--- start of SELECTION ---
Beats me what is the use case of the PF family of algorithms, honestly. It's supposed to be a better Shrinkler, but it sometimes isn't. Marginal benefits, big buffers, sucky Windows-only packer, etc...
Things that are LZMA derivatives, such as Shrinkler and PF take their time to spin up the adaptive part of the encoding. Ironically, the more state you have, the longer it takes for it all to spin up. If you had a bigger testcase it would have done quite a bit better.
--- end of SELECTION ---
--- start of DATA LISTING ---
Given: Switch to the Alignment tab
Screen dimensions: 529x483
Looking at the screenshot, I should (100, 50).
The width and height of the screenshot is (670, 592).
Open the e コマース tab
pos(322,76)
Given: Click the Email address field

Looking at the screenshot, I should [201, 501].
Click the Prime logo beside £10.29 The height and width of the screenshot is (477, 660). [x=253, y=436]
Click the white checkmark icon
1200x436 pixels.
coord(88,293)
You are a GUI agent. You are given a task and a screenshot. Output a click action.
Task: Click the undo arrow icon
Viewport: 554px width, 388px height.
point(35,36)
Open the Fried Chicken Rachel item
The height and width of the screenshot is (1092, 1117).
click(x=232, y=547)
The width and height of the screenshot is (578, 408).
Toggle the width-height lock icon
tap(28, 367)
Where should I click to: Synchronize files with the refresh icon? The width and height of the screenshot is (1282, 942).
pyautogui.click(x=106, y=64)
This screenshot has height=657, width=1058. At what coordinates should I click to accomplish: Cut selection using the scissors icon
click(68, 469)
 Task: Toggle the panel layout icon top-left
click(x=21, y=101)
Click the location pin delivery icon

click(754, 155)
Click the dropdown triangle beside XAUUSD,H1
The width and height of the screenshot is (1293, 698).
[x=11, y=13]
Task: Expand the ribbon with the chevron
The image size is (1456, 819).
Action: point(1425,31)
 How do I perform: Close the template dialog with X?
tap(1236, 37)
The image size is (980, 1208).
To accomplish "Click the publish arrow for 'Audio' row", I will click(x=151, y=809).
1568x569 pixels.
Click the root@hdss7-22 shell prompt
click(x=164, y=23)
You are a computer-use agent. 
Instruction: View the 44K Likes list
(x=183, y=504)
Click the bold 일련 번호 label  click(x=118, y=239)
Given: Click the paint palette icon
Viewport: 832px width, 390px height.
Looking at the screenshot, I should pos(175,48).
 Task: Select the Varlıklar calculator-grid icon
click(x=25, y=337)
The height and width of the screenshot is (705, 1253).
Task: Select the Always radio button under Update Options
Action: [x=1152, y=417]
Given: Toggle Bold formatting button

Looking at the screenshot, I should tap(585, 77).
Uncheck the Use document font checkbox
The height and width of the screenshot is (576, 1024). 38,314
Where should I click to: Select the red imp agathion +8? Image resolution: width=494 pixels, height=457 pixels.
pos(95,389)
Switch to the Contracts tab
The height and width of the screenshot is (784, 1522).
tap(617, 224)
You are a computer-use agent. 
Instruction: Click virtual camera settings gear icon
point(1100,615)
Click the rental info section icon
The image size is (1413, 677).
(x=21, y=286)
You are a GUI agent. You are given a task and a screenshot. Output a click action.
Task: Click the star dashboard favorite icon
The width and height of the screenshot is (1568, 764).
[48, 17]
--- end of DATA LISTING ---
* WHAT THIS TASK INVOLVES
From the PF and Shrinkler thread, set down word for word the passage beginning at "Things that are" and ending after "a bit better.".

* CORRECT ANSWER
Things that are LZMA derivatives, such as Shrinkler and PF take their time to spin up the adaptive part of the encoding. Ironically, the more state you have, the longer it takes for it all to spin up. If you had a bigger testcase it would have done quite a bit better.